Entries supplied →
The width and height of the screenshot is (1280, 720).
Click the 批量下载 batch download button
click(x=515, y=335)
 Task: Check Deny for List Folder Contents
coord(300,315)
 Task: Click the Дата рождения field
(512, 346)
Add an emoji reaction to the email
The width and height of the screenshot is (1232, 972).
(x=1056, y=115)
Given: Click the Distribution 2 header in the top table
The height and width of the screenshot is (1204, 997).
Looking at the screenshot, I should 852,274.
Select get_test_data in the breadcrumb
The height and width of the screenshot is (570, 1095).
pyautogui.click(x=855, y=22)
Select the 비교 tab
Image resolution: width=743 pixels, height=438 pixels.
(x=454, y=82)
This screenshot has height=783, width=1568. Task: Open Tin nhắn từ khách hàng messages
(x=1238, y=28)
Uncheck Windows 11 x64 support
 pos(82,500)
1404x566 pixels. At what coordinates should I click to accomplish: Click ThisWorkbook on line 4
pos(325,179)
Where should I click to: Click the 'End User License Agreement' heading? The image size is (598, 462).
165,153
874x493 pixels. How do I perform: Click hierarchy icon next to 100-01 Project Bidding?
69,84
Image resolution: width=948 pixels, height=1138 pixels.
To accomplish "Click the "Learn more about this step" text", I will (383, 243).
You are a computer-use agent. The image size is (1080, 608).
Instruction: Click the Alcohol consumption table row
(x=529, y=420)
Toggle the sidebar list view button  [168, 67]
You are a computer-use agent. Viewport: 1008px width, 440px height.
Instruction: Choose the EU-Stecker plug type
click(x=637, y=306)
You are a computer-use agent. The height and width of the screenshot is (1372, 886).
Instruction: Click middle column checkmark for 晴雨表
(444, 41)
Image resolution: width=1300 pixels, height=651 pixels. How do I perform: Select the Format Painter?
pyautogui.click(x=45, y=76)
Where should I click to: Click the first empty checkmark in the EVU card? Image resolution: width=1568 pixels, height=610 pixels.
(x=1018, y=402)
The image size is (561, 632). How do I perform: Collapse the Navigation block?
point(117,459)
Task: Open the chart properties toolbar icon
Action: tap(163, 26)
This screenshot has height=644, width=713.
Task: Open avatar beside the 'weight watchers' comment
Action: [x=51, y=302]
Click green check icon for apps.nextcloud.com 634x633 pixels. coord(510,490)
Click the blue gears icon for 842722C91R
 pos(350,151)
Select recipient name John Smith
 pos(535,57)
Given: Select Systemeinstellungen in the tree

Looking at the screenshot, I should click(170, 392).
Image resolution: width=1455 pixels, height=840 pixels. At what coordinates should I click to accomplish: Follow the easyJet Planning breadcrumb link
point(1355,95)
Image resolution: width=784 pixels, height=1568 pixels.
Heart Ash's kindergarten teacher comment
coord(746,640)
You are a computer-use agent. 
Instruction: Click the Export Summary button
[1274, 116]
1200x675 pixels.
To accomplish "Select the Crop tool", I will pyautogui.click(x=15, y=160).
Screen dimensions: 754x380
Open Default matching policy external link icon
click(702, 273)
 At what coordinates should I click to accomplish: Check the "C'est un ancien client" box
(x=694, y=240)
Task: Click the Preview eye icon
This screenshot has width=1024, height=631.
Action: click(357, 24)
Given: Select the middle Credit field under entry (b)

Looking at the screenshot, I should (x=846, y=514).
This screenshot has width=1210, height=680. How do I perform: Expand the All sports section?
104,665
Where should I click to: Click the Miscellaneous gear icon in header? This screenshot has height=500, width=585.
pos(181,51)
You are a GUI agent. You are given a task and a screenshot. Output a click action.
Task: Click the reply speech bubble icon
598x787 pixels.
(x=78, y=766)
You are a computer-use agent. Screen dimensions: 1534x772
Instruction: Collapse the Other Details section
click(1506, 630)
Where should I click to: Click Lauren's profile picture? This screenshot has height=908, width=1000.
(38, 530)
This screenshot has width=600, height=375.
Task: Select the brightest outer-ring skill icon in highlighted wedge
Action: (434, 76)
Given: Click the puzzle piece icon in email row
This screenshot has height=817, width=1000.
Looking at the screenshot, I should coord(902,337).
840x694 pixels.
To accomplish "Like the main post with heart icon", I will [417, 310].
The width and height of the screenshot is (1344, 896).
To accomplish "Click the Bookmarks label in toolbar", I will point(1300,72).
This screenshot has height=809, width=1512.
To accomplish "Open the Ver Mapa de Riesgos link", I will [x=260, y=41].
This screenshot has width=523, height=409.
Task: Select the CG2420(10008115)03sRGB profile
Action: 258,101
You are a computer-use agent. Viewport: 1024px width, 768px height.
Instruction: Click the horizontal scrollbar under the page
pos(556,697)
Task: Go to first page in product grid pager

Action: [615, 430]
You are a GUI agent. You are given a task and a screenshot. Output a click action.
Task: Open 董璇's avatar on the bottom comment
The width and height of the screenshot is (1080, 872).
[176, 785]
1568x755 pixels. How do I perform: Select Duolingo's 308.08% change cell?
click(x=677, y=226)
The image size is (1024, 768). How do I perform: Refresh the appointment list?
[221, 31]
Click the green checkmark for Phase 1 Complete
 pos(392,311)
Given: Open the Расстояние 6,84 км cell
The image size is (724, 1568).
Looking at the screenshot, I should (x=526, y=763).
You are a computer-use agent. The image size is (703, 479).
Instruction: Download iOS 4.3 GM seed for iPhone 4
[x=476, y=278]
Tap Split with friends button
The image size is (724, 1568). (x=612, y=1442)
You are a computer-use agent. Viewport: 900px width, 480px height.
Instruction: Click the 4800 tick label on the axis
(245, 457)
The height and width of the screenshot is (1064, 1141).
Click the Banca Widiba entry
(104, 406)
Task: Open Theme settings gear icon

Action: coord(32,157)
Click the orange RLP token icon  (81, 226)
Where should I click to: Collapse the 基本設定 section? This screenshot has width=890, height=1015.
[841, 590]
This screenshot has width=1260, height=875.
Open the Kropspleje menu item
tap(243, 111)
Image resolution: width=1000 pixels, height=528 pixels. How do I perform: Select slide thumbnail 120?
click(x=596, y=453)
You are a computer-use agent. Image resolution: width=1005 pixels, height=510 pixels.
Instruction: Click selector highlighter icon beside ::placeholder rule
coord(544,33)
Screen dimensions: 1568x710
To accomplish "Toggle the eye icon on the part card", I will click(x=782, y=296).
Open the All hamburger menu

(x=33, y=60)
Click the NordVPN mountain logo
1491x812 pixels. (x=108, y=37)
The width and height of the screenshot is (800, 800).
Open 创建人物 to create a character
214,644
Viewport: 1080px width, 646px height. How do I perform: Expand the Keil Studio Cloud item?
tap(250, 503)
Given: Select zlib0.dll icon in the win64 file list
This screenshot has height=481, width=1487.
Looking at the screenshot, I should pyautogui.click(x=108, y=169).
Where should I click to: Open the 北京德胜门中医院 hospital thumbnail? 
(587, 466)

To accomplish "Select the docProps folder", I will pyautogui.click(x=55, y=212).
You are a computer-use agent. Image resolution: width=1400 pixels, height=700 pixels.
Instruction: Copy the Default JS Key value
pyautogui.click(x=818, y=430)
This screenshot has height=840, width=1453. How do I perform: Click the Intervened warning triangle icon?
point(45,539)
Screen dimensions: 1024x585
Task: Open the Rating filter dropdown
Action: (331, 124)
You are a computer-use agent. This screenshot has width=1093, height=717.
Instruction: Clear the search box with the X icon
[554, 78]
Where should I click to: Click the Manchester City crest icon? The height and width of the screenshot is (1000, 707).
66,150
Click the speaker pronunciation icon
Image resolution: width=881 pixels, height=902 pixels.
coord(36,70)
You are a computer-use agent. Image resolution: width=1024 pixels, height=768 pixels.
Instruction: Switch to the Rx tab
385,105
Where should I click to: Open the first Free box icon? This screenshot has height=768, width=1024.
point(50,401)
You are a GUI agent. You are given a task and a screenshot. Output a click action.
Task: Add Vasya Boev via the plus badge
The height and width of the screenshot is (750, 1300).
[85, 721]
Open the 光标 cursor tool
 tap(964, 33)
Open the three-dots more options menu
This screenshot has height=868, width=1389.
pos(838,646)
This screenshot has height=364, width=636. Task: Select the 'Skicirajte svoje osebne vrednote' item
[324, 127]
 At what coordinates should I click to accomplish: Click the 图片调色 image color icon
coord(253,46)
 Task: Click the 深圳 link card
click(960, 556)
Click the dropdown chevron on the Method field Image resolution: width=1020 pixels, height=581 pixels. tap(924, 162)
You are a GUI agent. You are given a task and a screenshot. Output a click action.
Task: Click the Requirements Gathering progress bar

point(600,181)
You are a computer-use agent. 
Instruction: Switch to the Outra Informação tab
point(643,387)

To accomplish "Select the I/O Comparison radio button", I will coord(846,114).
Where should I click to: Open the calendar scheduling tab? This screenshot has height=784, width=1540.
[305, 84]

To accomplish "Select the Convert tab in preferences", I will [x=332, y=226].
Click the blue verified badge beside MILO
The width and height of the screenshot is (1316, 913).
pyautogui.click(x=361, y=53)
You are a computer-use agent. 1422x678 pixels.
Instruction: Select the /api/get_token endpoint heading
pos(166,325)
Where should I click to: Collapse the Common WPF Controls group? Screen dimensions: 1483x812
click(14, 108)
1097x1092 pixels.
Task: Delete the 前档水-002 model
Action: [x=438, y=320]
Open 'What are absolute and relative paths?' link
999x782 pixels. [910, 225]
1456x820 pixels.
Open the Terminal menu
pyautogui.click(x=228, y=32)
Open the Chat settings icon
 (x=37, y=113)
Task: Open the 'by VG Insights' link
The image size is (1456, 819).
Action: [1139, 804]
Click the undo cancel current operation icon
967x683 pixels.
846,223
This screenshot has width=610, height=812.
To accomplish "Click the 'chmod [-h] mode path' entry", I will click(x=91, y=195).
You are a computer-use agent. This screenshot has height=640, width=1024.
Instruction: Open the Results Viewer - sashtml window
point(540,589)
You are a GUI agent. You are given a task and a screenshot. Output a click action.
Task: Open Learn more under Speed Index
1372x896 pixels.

Your assignment →
Lines with the word "Toggle" in them: report all of these from the listing above.

Task solution →
Toggle the sidebar list view button  [168, 67]
To accomplish "Toggle the eye icon on the part card", I will click(x=782, y=296).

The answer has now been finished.